Task requirements:
Substitute "image" for "screenshot" in the entries from the line with "Find the location" to the line with "has height=539, width=673.", and give only those lines again with every other detail unchanged. Leave the pictures out of your answer.

Extracted information:
◇ ◇ ◇ ◇ ◇

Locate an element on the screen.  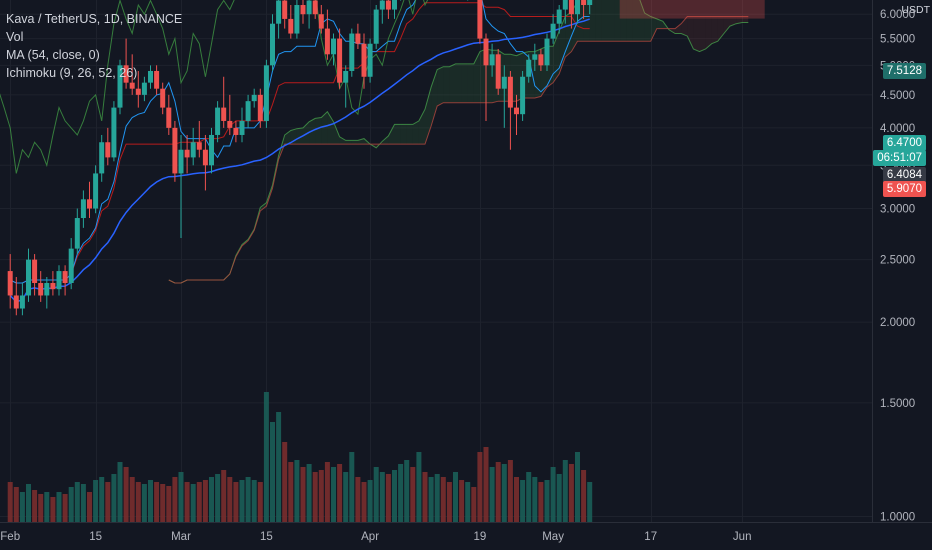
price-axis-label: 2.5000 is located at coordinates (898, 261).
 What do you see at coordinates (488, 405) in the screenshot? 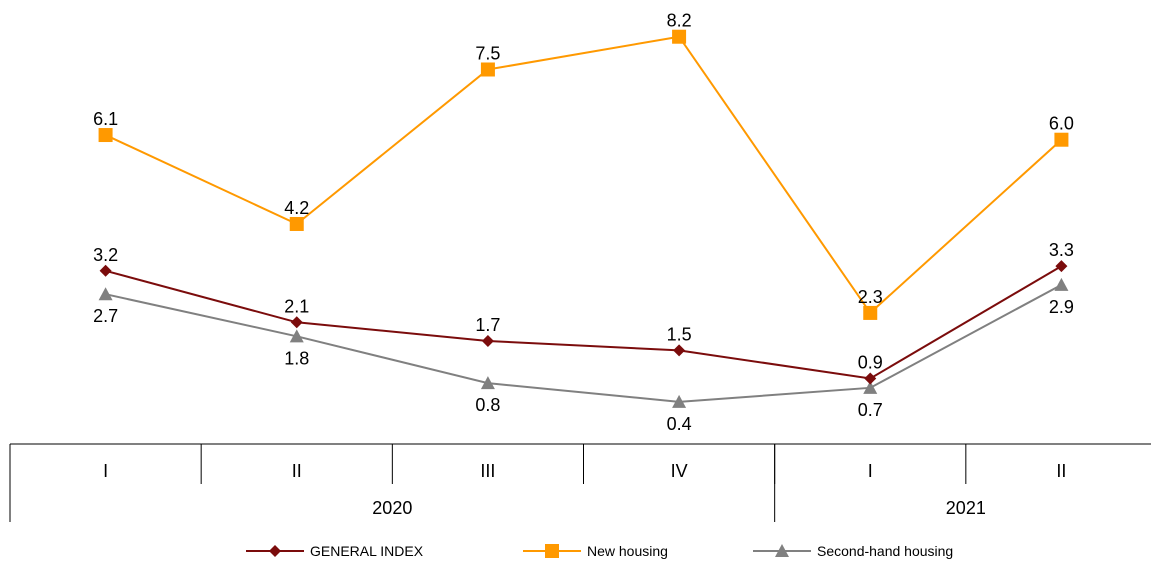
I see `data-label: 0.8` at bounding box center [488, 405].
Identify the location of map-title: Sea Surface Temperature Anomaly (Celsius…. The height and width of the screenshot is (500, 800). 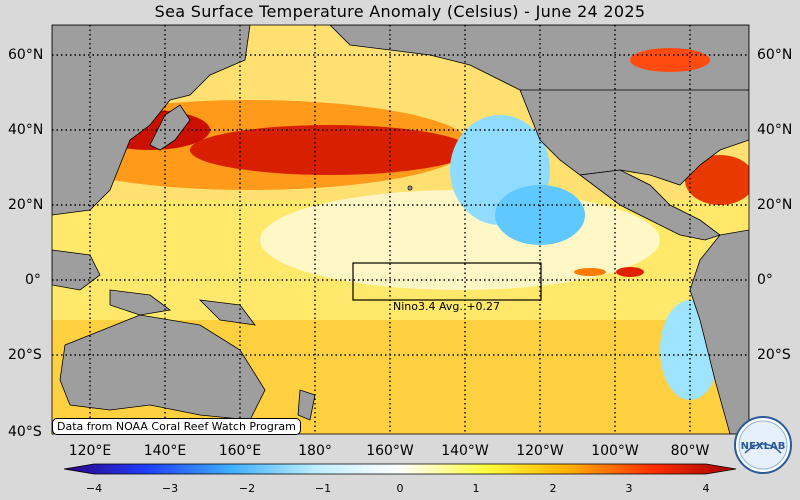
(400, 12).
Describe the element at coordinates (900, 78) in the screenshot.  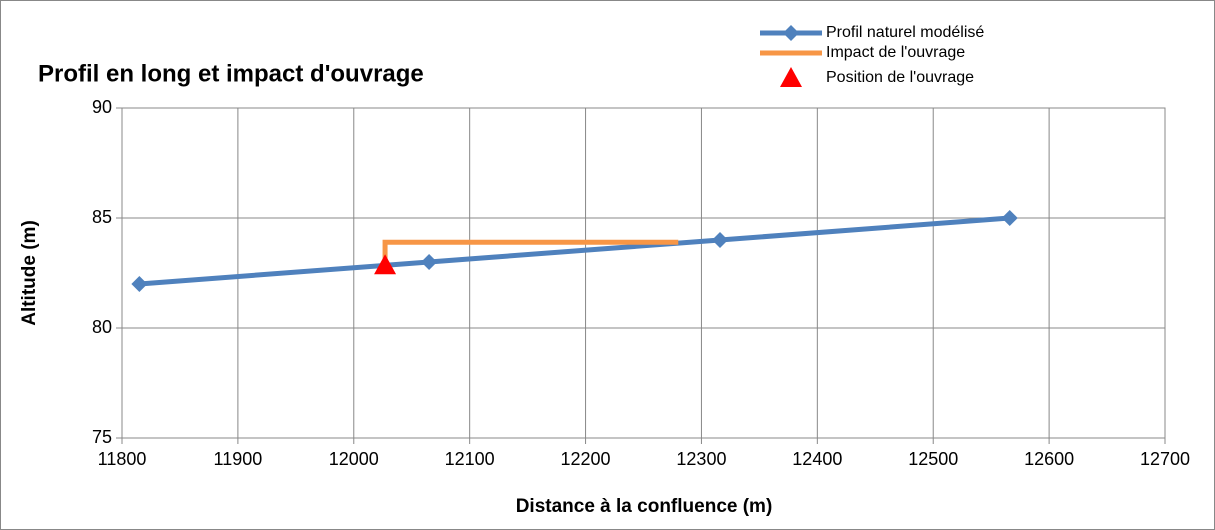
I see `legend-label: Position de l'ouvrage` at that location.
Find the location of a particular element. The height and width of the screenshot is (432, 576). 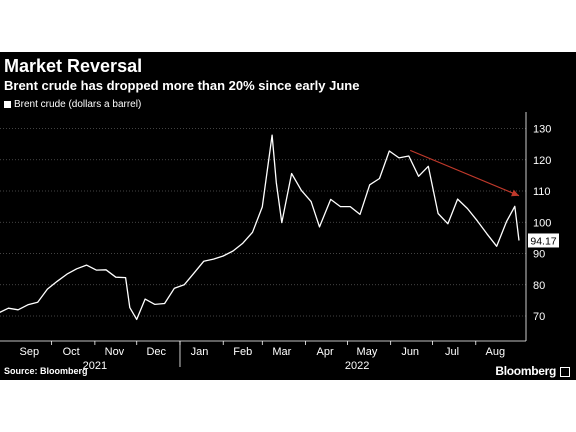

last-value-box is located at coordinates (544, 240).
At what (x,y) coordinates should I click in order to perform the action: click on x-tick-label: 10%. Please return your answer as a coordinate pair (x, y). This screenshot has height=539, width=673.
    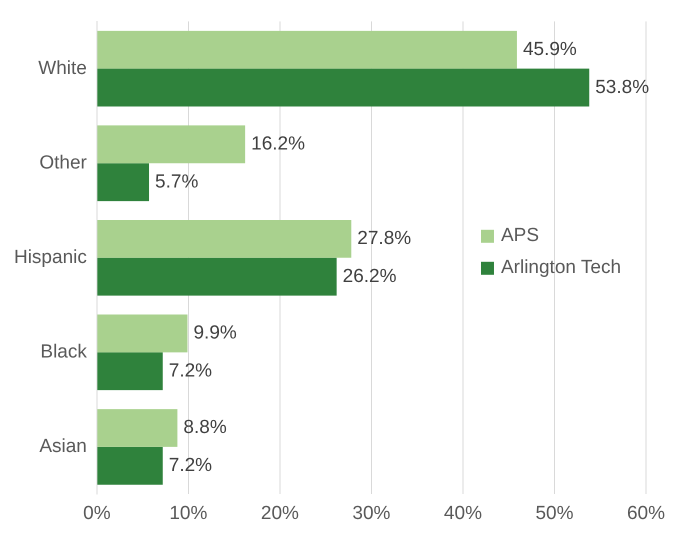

◇ ◇ ◇ ◇ ◇

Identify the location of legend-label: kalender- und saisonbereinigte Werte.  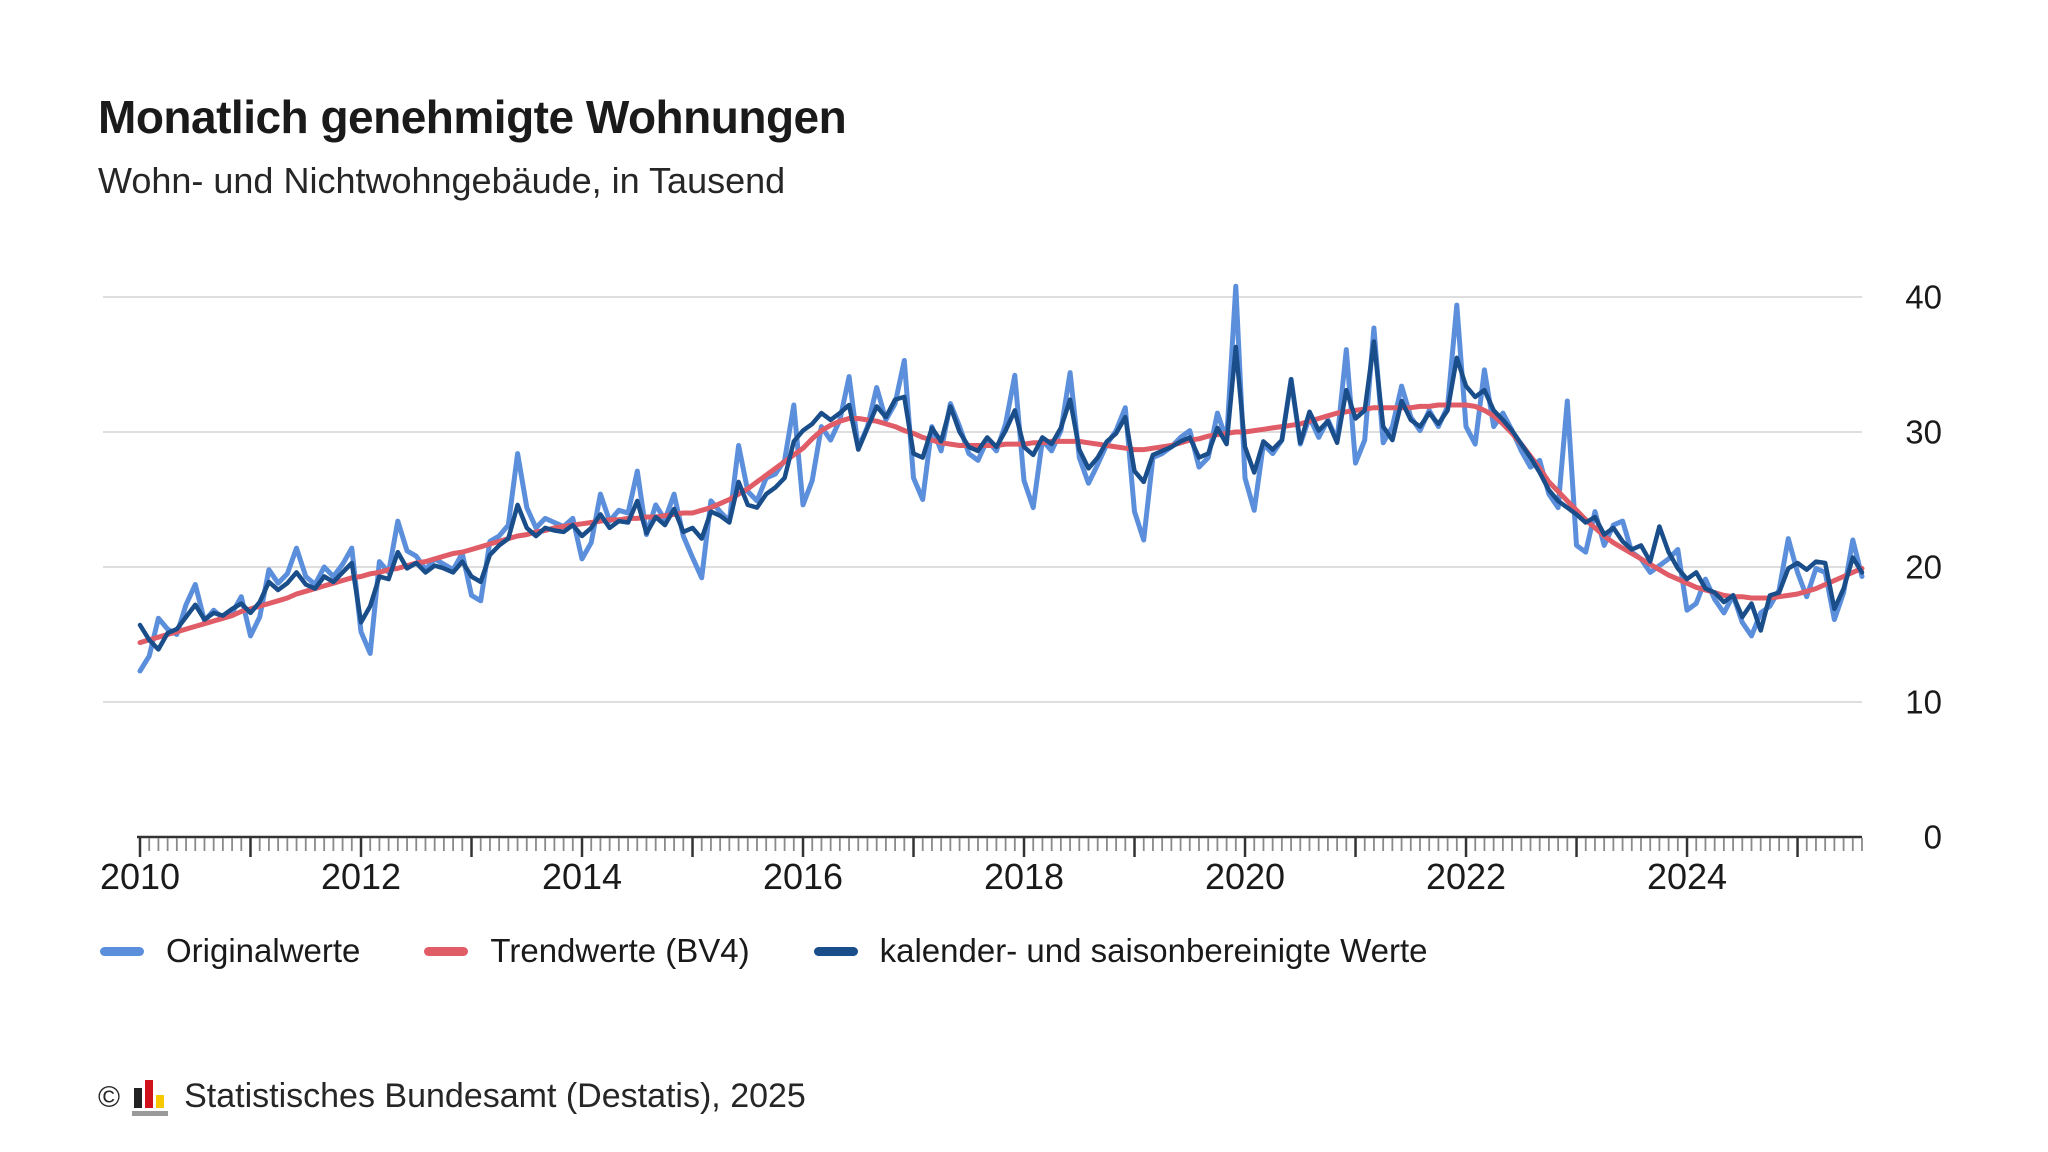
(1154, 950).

◇ ◇ ◇ ◇ ◇

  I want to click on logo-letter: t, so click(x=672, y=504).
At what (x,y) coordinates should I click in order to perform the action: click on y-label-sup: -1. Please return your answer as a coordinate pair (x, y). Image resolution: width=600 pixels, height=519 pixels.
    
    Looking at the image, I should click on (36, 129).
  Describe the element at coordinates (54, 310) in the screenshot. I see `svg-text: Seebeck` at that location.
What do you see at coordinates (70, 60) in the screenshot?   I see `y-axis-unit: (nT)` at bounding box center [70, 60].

◇ ◇ ◇ ◇ ◇

Reply:
Find the location of a particular element. The height and width of the image is (432, 576). 

last-value-box is located at coordinates (544, 240).
At what (x,y) coordinates should I click in order to perform the action: click on x-tick-label: 10%. Please return your answer as a coordinate pair (x, y). This image has height=539, width=673.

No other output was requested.